Le site du JDD doit reprendre son activité dès mardi, et la version papier du journal doit revenir en kiosque « à partir de mi-août », a précisé Lagardère dans un communiqué.
Olivier Faure ne répondra plus « aux sollicitations pour des interviews au “JDD” »
La gauche est solidaire de la rédaction du JDD. « Solidaire de votre grève pendant quarante jours », a publié sur X (Twitter), le premier secrétaire du parti socialiste (PS), Olivier Faure. « Solidaire pour modifier la loi en garantissant l’indépendance des rédactions », a-t-il ajouté. Le patron du PS a également prévenu qu’il ne « répond[rait] plus aux sollicitations pour des interviews au JDD », estimant que « le pouvoir de l’extrême droite, c’est la lâcheté de tous les autres ».
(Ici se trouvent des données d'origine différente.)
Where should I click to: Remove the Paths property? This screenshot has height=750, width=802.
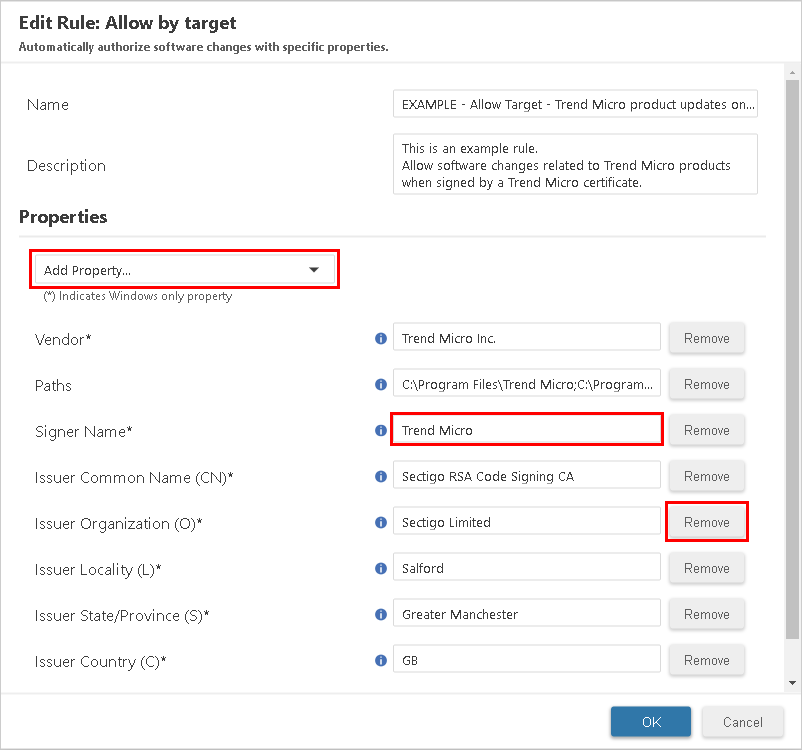(x=706, y=384)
« L’intransigeance de la direction du JDD devant les revendications légitimes de la rédaction aura des conséquences lourdes et dangereuses pour la liberté de la presse », a déploré pour sa part le secrétaire national du Parti communiste, Fabien Roussel. Sur le même réseau social, la députée « insoumise » Raquel Garrido a déclaré : « Le combat des journalistes du JDD fut héroïque. Bolloré fait un usage despotique de son droit de propriété ». Selon elle, il faut « limiter le droit de propriété médiatique par la loi », car « nous n’avons pas d’autres outils que l’école et la presse déontologique pour être libres ». Côté écologiste, la députée Sandrine Rousseau a écrit : « Bravo pour votre ténacité. A l’Assemblée nationale maintenant de prendre le relais pour offrir aux rédactions un droit de regard et de veto. »
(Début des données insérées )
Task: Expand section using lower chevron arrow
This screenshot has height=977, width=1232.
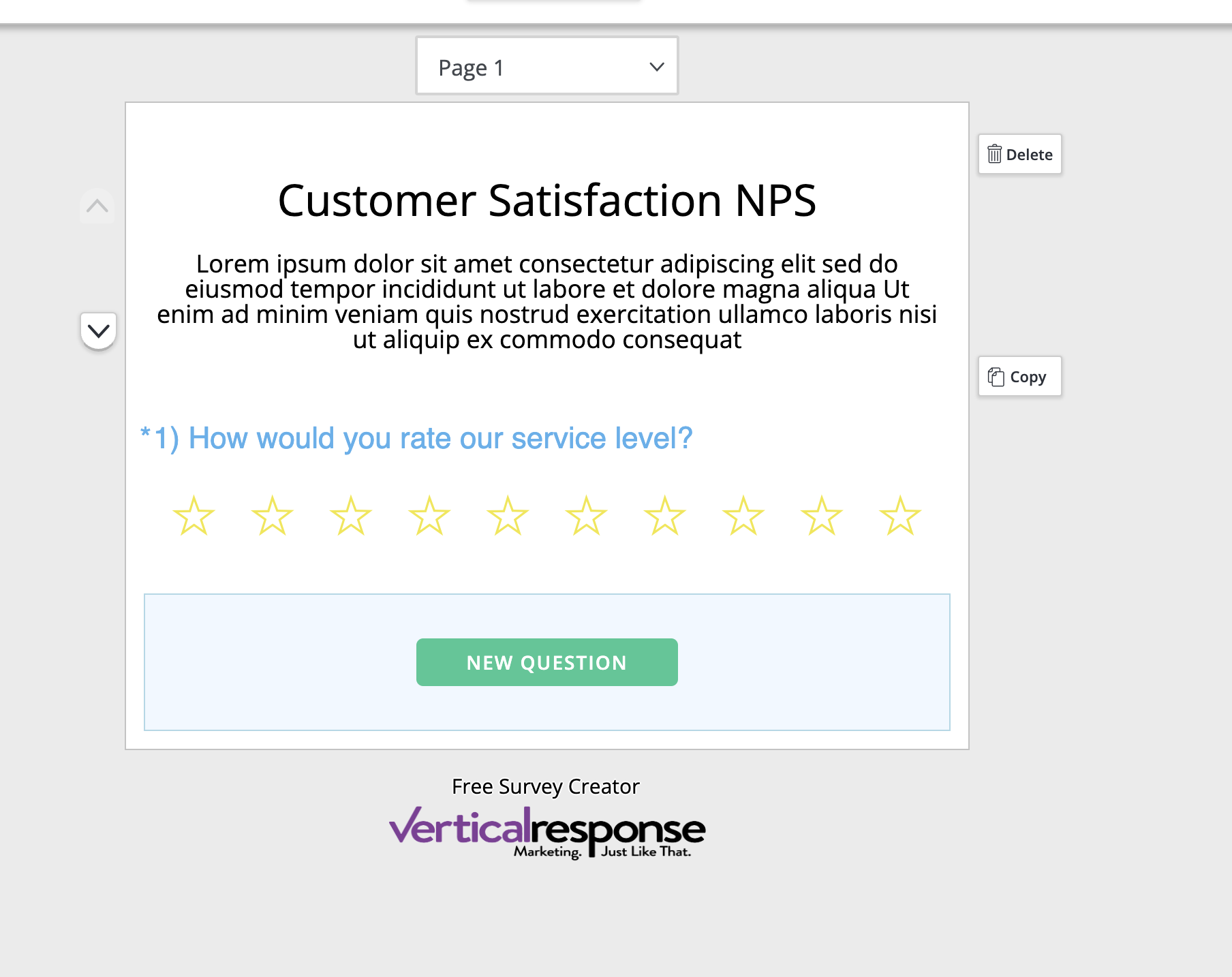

« Nous n’avons pas gagné »
La rédaction s’opposait depuis le 22 juin à la nomination à la tête du journal de Geoffroy Lejeune, venu du magazine d’extrême droite Valeurs actuelles et « dont les valeurs sont en totale contradiction avec celles du JDD ». Les grévistes demandaient d’« offrir aux journalistes des garanties d’indépendance juridique et éditoriale ». Il a réclamé « une refonte globale pour garantir le pluralisme ».
Dans la nuit de lundi à mardi, la rédaction a voté la fin du mouvement à 94 % – 82 voix pour, 5 contre. « Il nous coûte de le reconnaître (…) : si nous avons remis sur la place publique l’enjeu de l’indépendance des rédactions, face à notre actionnaire, nous n’avons pas gagné », poursuit la SDJ dans son communiqué. Malgré ce mouvement sans précédent, l’arrivée de M. Lejeune à la tête du journal a bien pris effet le 1er août.
Le collectif restera vivant au sein d’une association
« Aujourd’hui, Geoffroy Lejeune prend ses fonctions. C’est dans une rédaction vide qu’il entrera. Des dizaines de journalistes refusent de travailler avec lui et devraient quitter le JDD », annonce la SDJ. « L’accord prévoit la mise en place de conditions d’accompagnement pour les journalistes qui souhaiteraient quitter la rédaction », a confirmé le groupe Lagardère.
Les journalistes grévistes ont également déclaré : « Notre rédaction disparaît, mais un collectif puissant s’est formé. Il restera vivant au sein d’une association qui verra le jour dans les prochaines semaines. » L’objectif de celle-ci est de « défendre auprès des pouvoirs publics la nécessité d’une évolution du cadre législatif encadrant la presse » pour « garantir l’indépendance des rédactions et la protection des journalistes ».
La SDJ a par ailleurs remercié « tous ceux qui nous ont soutenus au cours de ce conflit long et éprouvant, qui aura permis de remettre la question de l’indépendance éditoriale au cœur du débat public ».